僕は雨の日が好きだ。
 僕の大好きなミシンの音と似ている雨音、傘を差してポツポツとパラパラとなる雨音、教室の窓を叩く雨音、喫茶店で本を読みながら聞く雨音。そっと音のヴェールで僕を包んでくれる雨は、世界から僕を切り離して僕の時間や秘密を守ってくれる。
 僕には秘密がある。
 人には誰だって大なり小なりの秘密がある。だから僕が特別な理由にはならない。でも僕がそれを知られてしまえば、少なくとも他の人は顔をしかめる。女性なら気持ち悪がるかもしれない。属に言う変態なんだろう。
 僕はその秘密に悩まされた一時期もあった。町の中を通り過ぎる女性を見かけるたびにそこに目が行き、好みの子がいると吸い寄せられるようにフラフラと足がそちらに向いてしまう。見ないように見ないようにと下を向いていても、ふとした瞬間に目に入って心がなくなったように体だけが動く。だからは僕は極力外出しないようにした。
 だけど町に出ないようにしても学校がある。
 学校はたくさんの女性がいて僕の好みの子も多い。自分がどんな事をしてしまうか怖くて、中学校の間はほとんど女子と口を聞かなかった。教室で本を読んで字を追うことでそこから意識を逸らしたんだ。それはなんとか上手くいって事件になるような事を起こさなかったたけど、その代わり友達がほとんど出来なかった。クラスメートからは暗い奴とのレッテルが貼られて何をするにも浮いていた。
 それに僕の外見もある。僕は髪が少し長い。前髪は目に掛かるほど長くて、他の男子生徒とは違った髪型をしている。それがまた暗いイメージとオタクっぽさを出していたに違いない。

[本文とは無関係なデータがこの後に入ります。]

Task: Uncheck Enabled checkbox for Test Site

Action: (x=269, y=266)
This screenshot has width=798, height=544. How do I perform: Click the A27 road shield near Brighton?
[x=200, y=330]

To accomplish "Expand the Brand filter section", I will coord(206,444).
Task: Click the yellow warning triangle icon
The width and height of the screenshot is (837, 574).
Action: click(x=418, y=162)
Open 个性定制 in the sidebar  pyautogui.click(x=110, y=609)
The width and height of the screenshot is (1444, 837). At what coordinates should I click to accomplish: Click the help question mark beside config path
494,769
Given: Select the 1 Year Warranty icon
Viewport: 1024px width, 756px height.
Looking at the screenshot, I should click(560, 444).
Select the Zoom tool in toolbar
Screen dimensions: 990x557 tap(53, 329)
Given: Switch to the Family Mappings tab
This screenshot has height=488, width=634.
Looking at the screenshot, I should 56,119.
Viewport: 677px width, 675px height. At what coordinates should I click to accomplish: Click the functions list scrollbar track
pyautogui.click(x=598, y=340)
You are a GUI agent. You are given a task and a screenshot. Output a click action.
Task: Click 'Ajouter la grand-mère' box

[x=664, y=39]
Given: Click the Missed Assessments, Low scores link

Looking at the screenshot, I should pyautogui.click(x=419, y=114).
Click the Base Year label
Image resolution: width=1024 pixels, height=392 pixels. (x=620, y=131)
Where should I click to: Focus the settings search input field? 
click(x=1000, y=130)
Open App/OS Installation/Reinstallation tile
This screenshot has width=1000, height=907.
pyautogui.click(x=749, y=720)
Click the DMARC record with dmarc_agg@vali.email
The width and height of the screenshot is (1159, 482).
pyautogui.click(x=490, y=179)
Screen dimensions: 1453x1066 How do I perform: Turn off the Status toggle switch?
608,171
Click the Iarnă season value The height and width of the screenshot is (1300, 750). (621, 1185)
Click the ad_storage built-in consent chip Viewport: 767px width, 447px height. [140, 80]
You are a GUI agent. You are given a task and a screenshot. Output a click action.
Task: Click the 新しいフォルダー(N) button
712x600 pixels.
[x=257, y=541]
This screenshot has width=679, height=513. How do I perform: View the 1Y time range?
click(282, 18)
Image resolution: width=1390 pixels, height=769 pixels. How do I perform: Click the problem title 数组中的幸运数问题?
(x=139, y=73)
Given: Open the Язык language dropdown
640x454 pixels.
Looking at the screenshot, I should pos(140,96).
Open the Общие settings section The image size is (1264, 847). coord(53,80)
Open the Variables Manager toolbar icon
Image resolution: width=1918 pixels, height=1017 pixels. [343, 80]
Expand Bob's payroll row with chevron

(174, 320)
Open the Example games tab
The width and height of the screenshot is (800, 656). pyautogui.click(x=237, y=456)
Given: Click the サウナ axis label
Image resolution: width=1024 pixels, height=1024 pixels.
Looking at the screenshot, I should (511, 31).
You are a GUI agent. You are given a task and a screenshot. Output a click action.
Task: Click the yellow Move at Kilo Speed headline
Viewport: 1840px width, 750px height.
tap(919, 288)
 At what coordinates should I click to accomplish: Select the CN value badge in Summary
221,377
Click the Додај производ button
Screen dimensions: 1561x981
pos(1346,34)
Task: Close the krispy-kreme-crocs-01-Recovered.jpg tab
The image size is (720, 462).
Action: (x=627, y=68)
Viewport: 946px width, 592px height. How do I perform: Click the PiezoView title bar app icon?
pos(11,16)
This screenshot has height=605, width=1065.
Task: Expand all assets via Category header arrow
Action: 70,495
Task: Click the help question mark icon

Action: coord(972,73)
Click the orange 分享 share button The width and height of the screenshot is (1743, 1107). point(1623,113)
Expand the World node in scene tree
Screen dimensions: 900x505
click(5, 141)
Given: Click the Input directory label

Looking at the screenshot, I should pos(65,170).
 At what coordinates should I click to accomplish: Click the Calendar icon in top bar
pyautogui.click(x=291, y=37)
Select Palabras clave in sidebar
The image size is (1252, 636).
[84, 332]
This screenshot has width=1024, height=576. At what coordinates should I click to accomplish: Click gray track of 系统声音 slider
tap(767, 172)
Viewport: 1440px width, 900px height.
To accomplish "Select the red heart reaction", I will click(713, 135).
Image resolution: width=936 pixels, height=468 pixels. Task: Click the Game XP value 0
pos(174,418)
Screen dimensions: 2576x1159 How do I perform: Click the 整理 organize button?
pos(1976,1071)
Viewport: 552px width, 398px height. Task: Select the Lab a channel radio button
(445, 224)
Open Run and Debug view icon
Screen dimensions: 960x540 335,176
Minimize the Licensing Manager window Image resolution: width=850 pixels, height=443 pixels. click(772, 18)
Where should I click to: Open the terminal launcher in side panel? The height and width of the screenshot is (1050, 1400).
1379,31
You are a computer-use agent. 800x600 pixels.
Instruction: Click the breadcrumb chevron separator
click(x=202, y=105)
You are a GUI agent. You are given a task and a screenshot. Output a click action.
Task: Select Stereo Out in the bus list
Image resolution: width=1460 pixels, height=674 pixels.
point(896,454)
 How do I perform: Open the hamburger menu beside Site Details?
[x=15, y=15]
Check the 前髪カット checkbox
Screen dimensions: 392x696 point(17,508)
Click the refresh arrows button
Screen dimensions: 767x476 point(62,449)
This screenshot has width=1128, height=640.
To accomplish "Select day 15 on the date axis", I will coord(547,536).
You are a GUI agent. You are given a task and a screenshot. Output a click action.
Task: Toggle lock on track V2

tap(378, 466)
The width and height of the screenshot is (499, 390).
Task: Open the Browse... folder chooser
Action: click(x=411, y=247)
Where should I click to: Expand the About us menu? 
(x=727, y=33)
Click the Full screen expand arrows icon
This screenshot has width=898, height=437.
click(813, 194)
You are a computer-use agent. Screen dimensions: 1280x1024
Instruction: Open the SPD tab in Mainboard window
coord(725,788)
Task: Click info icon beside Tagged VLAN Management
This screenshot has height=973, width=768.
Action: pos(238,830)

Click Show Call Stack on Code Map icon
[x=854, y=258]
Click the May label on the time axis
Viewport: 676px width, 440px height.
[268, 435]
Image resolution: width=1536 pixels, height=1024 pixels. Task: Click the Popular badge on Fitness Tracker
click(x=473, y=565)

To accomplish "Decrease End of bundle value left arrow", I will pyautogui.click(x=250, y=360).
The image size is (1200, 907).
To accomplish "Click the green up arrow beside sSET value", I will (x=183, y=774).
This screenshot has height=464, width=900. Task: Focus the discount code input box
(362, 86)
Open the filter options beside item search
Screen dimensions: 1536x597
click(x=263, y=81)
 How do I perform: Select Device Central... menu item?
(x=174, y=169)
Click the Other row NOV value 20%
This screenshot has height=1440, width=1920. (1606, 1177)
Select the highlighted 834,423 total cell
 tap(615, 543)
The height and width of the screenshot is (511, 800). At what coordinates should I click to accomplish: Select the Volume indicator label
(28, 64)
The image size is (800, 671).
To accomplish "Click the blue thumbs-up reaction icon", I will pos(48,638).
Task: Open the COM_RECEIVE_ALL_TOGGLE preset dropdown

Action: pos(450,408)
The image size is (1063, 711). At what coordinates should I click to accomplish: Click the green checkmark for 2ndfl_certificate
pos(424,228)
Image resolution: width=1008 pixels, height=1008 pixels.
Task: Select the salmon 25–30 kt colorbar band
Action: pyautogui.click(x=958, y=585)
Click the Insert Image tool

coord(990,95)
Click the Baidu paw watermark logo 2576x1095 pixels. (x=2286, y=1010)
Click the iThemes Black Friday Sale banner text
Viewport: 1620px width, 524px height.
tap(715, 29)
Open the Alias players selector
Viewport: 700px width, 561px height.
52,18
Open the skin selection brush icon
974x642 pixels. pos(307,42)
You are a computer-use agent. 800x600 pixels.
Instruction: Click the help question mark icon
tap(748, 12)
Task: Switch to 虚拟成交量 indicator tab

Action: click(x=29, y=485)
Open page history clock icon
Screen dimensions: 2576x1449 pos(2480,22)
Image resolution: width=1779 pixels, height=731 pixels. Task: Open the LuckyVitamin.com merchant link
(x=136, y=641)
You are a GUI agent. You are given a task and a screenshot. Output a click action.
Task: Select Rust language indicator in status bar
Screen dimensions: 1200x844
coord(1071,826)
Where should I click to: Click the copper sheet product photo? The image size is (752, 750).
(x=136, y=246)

 僕はドンドン自分の世界に入っていって、そして自分の秘密という名の欲望を満たす方法を知った。誰にも迷惑を掛けずに自分の欲望を満たす素晴らしいやり方だ。早い話が自分との折り合いを付けたのだ。
 一旦、自分を受け入れてしまうと日常は変わった。
 町でも学校でもコソコソと一人になる必要はなくて、ほんの少しだけの友達が出来た。友達といっても何故か僕のような欲望を抱えている奴らだ。でもそんな奴らだからこそ僕はとても安心して話すことが出来る。人と違ったことが好きな人は、やっぱり何かしらの悩みを抱えていたり、誰とも共有できない喜びを伝えたい欲望がある。僕の友達からは、僕はそんな想いを察したり、共感を得てもらえる安心感があるとか、言われていた。
 だから僕は、自分の秘密を楽しみ、それを理解してくれる数少ない友達に囲まれて満足した生活を送っている。
 僕の閉じた世界は、今日も静かな雨音を立てて、他の世界とは違った諦めた喜びに溢れていた。


 でも、あの朝を切っ掛けにその雨が降る世界はかき乱されている。